Se la motivazione rispetta questi canoni, la scelta del giudice di merito di credere a un testimone piuttosto che a un altro, o di dare più peso a una prova rispetto a un’altra, diventa insindacabile in sede di legittimità.
Le Motivazioni
Nel dettaglio, la Corte ha spiegato che il ricorso non faceva altro che riproporre le stesse censure già esaminate e respinte dalla Corte d’Appello. I giudici di secondo grado avevano fornito una spiegazione coerente e logica delle ragioni per cui ritenevano attendibili le dichiarazioni della persona offesa, supportate anche dal riconoscimento fotografico. Le discrepanze evidenziate dalla difesa erano state considerate non sufficienti a minare la solidità del quadro probatorio. Pertanto, la motivazione della sentenza d’appello è stata giudicata priva di vizi logici o giuridici, rendendo il Ricorso per Cassazione un mero tentativo di ottenere un riesame dei fatti, e come tale inammissibile.
Conclusioni
Questa ordinanza è un chiaro monito: un Ricorso per Cassazione ha successo solo se si concentra su errori di diritto o su vizi logici macroscopici e manifesti nella motivazione della sentenza. Non può essere utilizzato come un terzo appello per ridiscutere la credibilità dei testimoni o la valutazione delle prove. La distinzione tra giudizio di fatto e giudizio di diritto è un pilastro del nostro sistema processuale, e la decisione della Corte non fa che confermarne la centralità e l’importanza.

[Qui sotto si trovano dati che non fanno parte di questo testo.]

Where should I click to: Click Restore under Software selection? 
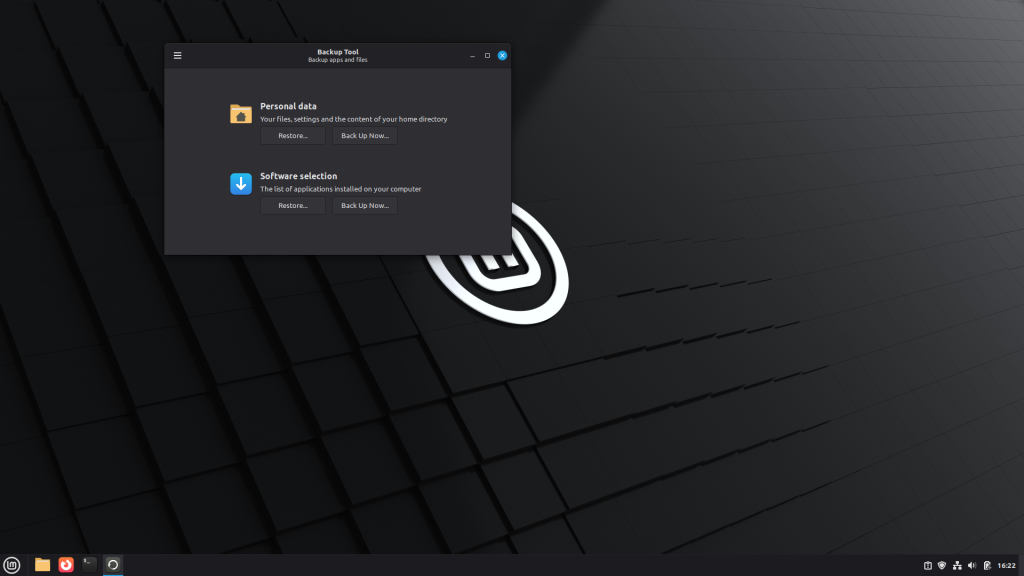click(293, 206)
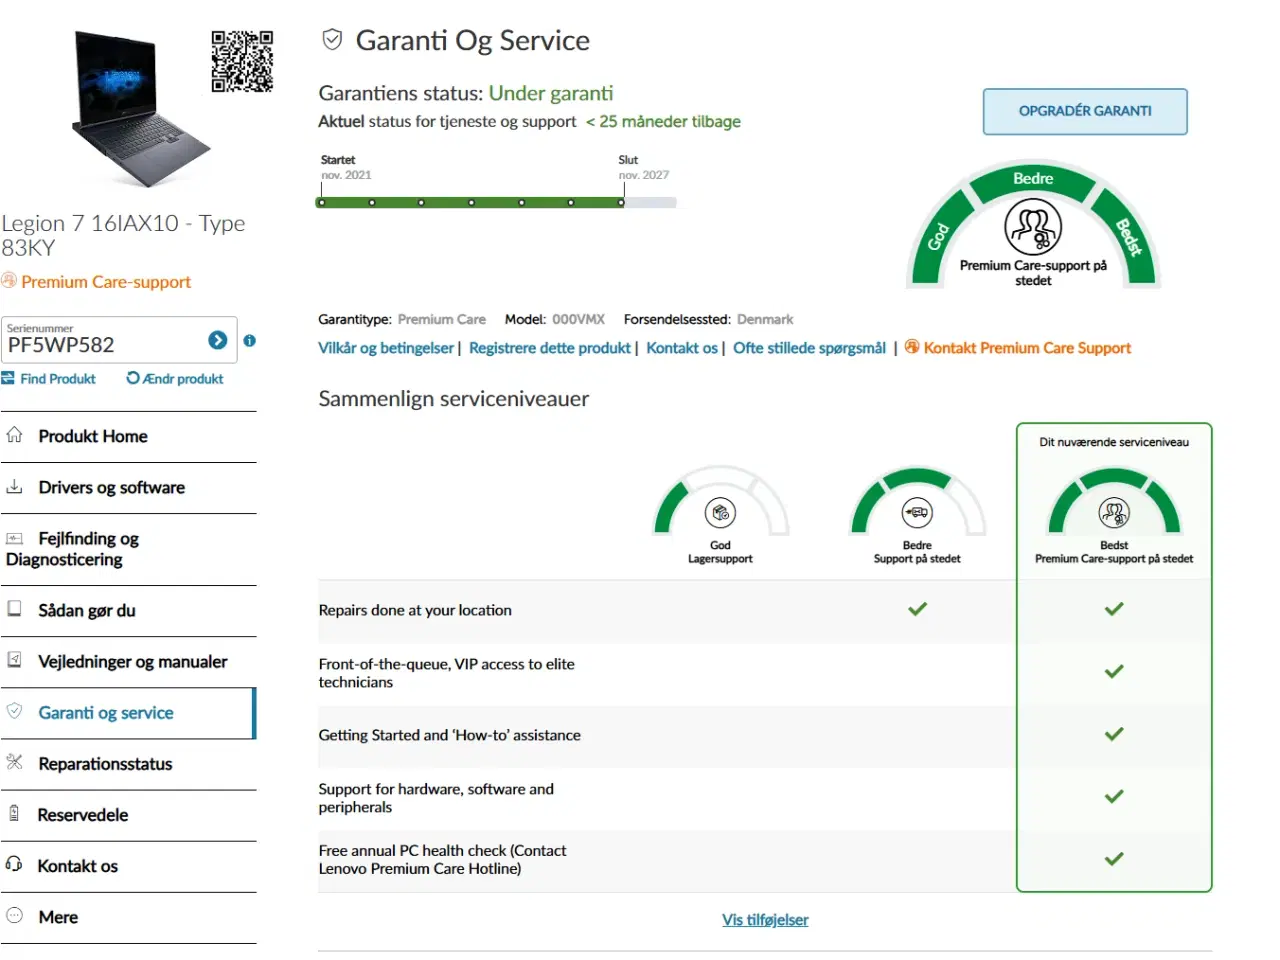
Task: Click the Bedst Premium Care gauge icon
Action: coord(1113,512)
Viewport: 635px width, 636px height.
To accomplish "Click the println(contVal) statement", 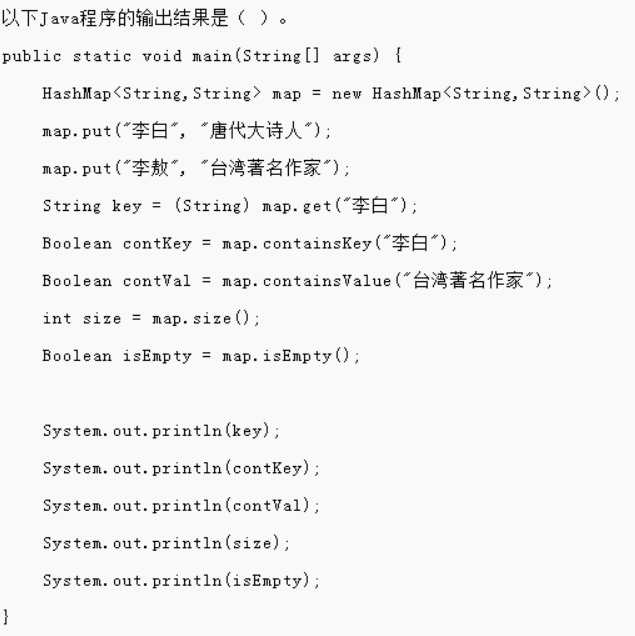I will 181,506.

Per quale motivo principale il ricorso è stato dichiarato inammissibile?
Il ricorso è stato dichiarato inammissibile perché, pur lamentando formalmente un vizio di motivazione, mirava in realtà a ottenere una nuova valutazione delle prove e dei fatti (in particolare delle testimonianze), attività che è preclusa alla Corte di Cassazione e riservata ai giudici di merito.
La Corte di Cassazione può riesaminare le testimonianze e decidere quali sono più attendibili?
No. La valutazione dell’attendibilità delle dichiarazioni testimoniali e la scelta tra versioni divergenti dei fatti sono compiti che spettano esclusivamente ai giudici di merito (Tribunale e Corte d’Appello). La Cassazione controlla solo la logicità e la coerenza della motivazione adottata dal giudice di merito.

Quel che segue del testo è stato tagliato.